Their rites had many basic elements in common. Their universal theme--the
drama of death and resurrection--makes them the forerunners of the
"Christian" Easter, and thus the first easter services. Many of the customs
and ceremonies of the "Christian" Easter resemble these former rites, for
instance, the present day "Sun Rise Services." Easter descended from pagan
sun worship. Catholic Doctrine simply paralleled the pagan death and
resurrection myths of the gods with the story of Christ's crucifixion and
Ascension. Christ now rises from the dead with the ascending sun at the time
of the Vernal Equinox when plant life and all forms of vegetation appear
again on the Earth, and is celebrated with the same customs as that of the
Heathen rites namely, rabbits, chickens, and colored eggs!
COLORED EGGS
The Easter egg takes us back to some of the oldest known civilizations on
earth where the symbol of an egg played an important part in mythical
accounts of the creation of the world. According to this tale heaven and
earth were formed from the two halves of a mysterious World-Egg. The Easter
egg is associated with this World-Egg, the original germ from which all life
proceeds, and whose shell is the firmament. So there is a heathen connection
between the egg and the ideas or feelings of birth, new life, and creation.
Easter eggs do have a very long ancestry. In their modern chocolate or
cardboard form they date only from the later years of the last century, but
giving real eggs, colored or gilded at Easter and also at the pre-Christian
spring celebrations are infinitely older.
Long before the Christian era, eggs were regarded as symbols of
continuing life and resurrection. The ancient Persians and Greeks exchanged
them at their spring festivals when all things in nature revived after the
winter. To the early pagans converted to "Christianity" under Emperor
Constantine's rule, eggs seemed the obvious symbols of the Lord's
resurrection and were therefore considered "holy" and appropriate gifts at
Easter time. Pope Paul V appointed a prayer in which the eggs were
"blessed." The eggs could then be eaten in thankfulness to God on account of
the resurrection of the Lord. The custom of coloring eggs at Easter
continued from paganism with only a change of dedication. These eggs are
often red. Scarlet eggs were given in the spring by pagan peoples centuries
before the birth of Christ. It is probably the favorite color because, like
the egg itself, it is an emblem of life.
THE EASTER RABBIT
The hare is the true Easter beast, not the rabbit. He was sacred to the
Spring-Goddess, Eostre. Hares were sacrificed to her. The hare was an emblem
of fertility, renewal, and return of spring to the heathen. The egg, in
modern American folklore, is the production of the rabbit or the hare. The
story is that this hare was once a bird whom Eostre changed into a
four-footed creature.
HOT-CROSS BUNS
Eating hot-cross buns is one of the Good Friday customs that has taken
root in America. They are pagan in origin, for the Anglo-Saxon savages
consumed cakes as part of the jollity that attended the welcoming of spring.

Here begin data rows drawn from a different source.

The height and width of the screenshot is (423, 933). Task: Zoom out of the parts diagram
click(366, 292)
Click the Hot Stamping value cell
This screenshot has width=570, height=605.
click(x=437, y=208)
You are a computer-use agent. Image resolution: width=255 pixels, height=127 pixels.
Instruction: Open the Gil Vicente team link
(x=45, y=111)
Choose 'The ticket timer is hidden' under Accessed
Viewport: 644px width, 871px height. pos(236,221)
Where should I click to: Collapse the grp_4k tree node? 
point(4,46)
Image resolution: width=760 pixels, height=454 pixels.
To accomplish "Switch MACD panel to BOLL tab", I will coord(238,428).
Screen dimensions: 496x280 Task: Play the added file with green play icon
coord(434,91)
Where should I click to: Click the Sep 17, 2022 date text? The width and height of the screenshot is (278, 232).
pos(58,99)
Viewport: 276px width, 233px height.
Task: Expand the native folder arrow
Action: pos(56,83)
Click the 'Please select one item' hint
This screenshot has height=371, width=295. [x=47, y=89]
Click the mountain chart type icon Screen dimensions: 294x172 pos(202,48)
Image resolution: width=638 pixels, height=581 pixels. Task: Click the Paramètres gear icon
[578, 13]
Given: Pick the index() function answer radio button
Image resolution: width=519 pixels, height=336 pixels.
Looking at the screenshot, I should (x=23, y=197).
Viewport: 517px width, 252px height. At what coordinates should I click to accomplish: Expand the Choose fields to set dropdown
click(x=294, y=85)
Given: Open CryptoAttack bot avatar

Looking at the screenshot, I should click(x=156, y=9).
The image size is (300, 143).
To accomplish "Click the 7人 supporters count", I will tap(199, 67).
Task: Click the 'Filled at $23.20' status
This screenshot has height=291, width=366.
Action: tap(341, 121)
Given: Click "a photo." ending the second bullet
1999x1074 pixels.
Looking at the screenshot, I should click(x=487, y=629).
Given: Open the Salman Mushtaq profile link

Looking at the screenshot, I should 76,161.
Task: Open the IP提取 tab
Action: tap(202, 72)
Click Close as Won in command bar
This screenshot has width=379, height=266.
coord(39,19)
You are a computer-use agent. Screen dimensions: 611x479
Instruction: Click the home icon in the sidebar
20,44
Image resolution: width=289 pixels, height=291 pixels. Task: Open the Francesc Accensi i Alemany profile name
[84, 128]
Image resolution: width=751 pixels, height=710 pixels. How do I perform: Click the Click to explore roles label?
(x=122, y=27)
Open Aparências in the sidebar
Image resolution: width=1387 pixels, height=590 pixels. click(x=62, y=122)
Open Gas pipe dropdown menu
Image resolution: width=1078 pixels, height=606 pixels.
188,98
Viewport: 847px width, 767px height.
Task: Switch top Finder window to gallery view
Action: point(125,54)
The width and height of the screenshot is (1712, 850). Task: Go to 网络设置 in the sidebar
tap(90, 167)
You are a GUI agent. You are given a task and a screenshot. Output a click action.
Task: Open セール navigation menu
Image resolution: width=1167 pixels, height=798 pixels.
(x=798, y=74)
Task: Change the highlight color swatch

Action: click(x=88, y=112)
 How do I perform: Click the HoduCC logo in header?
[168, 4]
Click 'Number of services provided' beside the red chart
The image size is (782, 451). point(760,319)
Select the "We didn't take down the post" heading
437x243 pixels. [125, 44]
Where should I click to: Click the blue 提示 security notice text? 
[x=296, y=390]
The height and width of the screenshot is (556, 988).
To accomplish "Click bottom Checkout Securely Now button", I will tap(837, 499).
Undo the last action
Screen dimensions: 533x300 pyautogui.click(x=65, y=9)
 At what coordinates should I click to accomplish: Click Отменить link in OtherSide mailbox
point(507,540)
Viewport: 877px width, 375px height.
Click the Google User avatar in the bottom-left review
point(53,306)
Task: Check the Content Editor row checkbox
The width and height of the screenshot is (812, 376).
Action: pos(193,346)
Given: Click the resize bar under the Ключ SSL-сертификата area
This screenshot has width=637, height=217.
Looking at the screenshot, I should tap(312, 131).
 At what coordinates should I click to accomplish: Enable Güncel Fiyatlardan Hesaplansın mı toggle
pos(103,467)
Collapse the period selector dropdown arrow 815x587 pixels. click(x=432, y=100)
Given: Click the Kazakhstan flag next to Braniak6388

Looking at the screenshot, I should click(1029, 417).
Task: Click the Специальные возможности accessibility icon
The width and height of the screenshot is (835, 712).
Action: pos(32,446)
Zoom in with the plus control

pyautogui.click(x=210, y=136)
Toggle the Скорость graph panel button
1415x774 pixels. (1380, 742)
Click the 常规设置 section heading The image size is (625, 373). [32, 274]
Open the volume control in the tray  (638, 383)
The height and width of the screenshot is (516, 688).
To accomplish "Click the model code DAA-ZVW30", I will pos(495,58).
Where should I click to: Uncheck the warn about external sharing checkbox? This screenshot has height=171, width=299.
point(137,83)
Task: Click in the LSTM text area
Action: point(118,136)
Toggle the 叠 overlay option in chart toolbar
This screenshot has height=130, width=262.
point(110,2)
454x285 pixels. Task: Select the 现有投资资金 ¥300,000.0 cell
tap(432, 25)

Early missionaries from Rome despaired of breaking them of the habit, and
got around the difficulty by blessing the cakes, drawing a cross upon them.
but the cross was a pagan symbol long before the crucifixion. Bread and
cakes were sometimes marked with it in pre-Christian times. Two small loaves
each with a cross on them were discovered under the ruins of Herculaneum, a
city overwhelmed by volcanic ash in A.D. 79. It is probable that the crosses
here had a pagan meaning like those which appeared on cakes associated with
the worship of Diana.
There are other pagan customs associated with Easter, but we have
discussed the most common ones.
Information for writing this chapter was obtained from: "Easter: its
Story and meaning," by Alan W. Watts; "The American Book of Days," by George
William Dougolas; "Easter and its customs,": by Christina Hole; "The Book of
Religious Holidays and Celebrations," by Marguerite Ickis; "Funk & Wagnall's
New Encyclopedia."
Chapter III from HEATHEN HOLIDAYS by Sister Denise Snodgrass.